# What needs to be done
Look below for the line holding "You are a computer-use agent. 1155x521" and the line holding "Select the Community". Repeat those two and everything between, exactly.

# Excerpted data
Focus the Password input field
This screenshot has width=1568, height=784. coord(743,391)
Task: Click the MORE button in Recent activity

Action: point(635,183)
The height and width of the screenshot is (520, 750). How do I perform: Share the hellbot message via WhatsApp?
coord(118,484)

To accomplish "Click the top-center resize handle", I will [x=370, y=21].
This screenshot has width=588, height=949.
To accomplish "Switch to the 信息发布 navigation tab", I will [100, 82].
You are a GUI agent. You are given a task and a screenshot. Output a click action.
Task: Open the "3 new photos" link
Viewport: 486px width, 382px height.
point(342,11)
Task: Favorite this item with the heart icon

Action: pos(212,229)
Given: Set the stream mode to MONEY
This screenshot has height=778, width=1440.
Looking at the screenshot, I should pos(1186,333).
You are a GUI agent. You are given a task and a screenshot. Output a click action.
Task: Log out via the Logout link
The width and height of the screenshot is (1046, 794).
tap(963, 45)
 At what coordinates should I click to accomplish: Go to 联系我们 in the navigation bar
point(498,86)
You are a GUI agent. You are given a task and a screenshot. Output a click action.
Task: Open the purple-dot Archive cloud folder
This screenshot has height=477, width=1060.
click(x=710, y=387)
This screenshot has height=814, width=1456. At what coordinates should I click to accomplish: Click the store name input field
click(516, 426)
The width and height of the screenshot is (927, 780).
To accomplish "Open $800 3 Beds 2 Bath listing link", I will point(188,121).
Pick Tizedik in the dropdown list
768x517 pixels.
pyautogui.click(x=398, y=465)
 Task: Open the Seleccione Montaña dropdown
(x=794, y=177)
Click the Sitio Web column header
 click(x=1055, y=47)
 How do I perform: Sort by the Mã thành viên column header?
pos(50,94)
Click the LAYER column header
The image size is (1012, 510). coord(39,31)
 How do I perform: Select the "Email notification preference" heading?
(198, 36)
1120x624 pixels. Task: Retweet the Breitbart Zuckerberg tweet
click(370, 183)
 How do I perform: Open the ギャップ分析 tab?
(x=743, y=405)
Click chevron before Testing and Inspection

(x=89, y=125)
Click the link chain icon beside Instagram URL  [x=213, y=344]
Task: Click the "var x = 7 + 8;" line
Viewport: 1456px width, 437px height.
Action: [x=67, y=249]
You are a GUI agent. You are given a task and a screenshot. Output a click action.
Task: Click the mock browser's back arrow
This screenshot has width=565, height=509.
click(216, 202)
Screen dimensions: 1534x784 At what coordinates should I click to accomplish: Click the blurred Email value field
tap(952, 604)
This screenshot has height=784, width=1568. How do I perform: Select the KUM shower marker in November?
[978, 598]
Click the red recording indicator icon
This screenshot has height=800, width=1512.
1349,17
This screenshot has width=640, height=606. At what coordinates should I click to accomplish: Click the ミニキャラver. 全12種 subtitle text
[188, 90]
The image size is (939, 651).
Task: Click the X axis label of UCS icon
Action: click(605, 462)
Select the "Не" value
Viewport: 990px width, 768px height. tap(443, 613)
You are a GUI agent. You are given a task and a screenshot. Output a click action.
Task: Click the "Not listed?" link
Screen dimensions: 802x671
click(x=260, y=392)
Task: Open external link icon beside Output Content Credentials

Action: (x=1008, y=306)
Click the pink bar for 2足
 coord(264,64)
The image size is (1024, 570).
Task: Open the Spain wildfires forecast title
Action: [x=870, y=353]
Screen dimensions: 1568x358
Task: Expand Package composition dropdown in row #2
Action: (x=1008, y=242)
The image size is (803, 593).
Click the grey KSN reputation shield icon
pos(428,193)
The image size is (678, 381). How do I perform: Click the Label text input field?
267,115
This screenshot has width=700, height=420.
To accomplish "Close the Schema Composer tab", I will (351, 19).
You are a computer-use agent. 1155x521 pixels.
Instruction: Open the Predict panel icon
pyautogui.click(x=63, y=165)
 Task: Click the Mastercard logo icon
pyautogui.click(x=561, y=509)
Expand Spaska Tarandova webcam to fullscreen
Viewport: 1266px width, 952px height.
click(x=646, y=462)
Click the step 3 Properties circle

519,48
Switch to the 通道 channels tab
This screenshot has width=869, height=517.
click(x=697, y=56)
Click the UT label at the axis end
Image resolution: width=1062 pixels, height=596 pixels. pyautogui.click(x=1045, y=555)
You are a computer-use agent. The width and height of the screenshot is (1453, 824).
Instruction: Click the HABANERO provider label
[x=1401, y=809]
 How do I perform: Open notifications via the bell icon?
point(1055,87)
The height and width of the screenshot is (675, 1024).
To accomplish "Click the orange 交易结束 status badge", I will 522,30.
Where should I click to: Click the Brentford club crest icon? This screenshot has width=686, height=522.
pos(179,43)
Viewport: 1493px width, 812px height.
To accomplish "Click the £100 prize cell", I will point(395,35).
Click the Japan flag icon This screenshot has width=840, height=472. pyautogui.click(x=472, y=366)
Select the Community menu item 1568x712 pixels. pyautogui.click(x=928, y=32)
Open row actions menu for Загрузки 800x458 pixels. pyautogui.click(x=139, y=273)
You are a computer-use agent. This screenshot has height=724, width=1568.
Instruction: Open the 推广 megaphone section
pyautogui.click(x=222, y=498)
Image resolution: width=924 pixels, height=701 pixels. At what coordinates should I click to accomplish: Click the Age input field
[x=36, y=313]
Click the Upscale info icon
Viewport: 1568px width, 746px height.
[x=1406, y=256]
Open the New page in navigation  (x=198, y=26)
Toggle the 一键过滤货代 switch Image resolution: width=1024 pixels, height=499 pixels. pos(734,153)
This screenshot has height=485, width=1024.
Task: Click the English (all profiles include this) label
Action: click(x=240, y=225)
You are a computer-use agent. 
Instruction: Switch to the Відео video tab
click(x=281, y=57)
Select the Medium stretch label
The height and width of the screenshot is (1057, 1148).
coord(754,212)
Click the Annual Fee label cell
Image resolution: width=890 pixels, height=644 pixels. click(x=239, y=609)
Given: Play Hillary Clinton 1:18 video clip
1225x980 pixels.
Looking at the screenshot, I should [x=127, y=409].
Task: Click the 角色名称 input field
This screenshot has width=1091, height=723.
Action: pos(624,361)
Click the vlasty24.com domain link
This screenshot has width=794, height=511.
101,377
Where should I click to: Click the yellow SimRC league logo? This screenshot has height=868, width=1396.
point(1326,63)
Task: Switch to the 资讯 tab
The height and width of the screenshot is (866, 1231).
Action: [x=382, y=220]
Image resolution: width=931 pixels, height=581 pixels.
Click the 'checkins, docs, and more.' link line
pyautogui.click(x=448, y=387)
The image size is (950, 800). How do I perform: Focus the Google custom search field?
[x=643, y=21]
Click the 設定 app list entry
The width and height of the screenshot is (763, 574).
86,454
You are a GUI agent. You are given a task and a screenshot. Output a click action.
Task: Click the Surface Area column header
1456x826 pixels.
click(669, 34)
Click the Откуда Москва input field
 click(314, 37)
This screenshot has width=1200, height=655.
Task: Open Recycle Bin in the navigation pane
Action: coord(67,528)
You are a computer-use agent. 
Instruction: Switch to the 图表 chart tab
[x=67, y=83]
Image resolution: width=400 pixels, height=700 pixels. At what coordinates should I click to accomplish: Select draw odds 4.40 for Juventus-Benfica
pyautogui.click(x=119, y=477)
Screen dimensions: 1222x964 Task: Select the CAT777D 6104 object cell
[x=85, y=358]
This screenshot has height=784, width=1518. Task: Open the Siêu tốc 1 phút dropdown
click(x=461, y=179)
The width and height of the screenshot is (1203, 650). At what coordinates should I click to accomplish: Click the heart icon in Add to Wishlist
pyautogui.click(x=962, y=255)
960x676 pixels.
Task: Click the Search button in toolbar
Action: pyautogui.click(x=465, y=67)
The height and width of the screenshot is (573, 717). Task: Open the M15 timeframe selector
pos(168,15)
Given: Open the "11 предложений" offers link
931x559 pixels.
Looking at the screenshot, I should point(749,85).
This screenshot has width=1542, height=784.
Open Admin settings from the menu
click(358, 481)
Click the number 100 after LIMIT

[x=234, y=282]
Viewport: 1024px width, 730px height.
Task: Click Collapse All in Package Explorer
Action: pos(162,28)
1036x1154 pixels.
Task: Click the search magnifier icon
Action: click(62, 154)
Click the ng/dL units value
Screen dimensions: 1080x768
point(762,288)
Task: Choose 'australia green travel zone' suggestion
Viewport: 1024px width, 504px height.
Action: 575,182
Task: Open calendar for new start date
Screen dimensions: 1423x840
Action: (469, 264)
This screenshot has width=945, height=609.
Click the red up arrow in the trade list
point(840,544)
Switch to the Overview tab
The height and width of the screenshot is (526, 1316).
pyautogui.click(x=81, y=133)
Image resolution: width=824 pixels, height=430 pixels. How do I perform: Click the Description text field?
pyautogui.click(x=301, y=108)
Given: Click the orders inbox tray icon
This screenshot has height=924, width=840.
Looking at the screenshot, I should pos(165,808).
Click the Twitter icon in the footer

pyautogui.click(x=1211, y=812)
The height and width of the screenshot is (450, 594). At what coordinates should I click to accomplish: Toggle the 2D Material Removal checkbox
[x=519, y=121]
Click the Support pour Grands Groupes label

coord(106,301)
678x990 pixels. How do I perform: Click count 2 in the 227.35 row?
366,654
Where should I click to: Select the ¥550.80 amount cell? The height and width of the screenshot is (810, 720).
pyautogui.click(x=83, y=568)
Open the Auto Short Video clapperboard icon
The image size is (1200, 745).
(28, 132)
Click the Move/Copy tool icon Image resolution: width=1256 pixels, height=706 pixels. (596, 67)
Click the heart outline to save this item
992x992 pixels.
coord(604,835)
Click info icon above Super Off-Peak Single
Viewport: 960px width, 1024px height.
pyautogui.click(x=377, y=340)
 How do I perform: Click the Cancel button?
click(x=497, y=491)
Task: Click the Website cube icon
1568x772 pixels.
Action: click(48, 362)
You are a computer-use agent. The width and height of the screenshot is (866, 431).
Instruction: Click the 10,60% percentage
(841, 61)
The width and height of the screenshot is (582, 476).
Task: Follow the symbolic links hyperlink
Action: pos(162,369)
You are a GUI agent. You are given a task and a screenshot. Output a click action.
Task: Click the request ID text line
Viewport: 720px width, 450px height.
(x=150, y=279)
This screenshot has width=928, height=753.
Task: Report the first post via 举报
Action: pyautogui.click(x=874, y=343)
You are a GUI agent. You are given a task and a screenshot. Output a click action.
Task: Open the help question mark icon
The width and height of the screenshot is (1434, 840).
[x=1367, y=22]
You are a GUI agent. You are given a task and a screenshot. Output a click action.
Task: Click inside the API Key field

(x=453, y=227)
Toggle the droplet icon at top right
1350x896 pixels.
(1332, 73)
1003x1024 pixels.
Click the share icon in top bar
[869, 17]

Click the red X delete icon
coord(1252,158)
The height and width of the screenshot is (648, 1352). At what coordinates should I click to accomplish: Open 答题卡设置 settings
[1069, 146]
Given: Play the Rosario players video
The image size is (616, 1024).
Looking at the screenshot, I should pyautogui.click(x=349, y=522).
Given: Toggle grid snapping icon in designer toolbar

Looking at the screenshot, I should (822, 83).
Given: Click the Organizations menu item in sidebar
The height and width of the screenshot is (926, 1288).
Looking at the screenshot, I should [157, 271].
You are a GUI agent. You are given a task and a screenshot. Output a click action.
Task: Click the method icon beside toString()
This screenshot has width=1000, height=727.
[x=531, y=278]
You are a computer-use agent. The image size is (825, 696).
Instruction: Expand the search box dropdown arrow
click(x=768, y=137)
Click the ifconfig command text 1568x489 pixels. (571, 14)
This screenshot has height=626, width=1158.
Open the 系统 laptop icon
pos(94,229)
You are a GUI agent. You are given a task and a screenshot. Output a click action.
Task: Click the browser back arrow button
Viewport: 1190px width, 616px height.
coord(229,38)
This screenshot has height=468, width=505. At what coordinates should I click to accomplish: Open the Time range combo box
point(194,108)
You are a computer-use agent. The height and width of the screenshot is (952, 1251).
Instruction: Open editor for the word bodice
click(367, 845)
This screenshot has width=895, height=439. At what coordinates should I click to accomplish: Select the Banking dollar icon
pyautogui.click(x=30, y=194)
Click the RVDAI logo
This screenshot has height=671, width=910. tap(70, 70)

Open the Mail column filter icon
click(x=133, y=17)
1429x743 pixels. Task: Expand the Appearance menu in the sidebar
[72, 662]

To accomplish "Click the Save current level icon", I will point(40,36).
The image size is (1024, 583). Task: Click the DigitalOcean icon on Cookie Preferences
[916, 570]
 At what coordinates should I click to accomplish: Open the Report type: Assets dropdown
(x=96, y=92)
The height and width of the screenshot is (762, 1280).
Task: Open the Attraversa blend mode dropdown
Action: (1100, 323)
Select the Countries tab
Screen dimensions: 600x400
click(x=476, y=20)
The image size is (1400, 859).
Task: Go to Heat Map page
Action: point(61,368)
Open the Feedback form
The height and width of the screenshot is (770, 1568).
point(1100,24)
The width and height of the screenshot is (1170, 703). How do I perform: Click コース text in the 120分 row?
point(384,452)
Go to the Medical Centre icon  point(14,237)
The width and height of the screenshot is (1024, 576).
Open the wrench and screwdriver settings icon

# Reply
You are a computer-use agent. 1155x521 pixels.
Instruction: Open the Predict panel icon
pyautogui.click(x=63, y=165)
 Task: Click the Mastercard logo icon
pyautogui.click(x=561, y=509)
Expand Spaska Tarandova webcam to fullscreen
Viewport: 1266px width, 952px height.
click(x=646, y=462)
Click the step 3 Properties circle

519,48
Switch to the 通道 channels tab
This screenshot has width=869, height=517.
click(x=697, y=56)
Click the UT label at the axis end
Image resolution: width=1062 pixels, height=596 pixels. pyautogui.click(x=1045, y=555)
You are a computer-use agent. The width and height of the screenshot is (1453, 824).
Instruction: Click the HABANERO provider label
[x=1401, y=809]
 How do I perform: Open notifications via the bell icon?
point(1055,87)
The height and width of the screenshot is (675, 1024).
To accomplish "Click the orange 交易结束 status badge", I will 522,30.
Where should I click to: Click the Brentford club crest icon? This screenshot has width=686, height=522.
pos(179,43)
Viewport: 1493px width, 812px height.
To accomplish "Click the £100 prize cell", I will point(395,35).
Click the Japan flag icon This screenshot has width=840, height=472. pyautogui.click(x=472, y=366)
Select the Community menu item 1568x712 pixels. pyautogui.click(x=928, y=32)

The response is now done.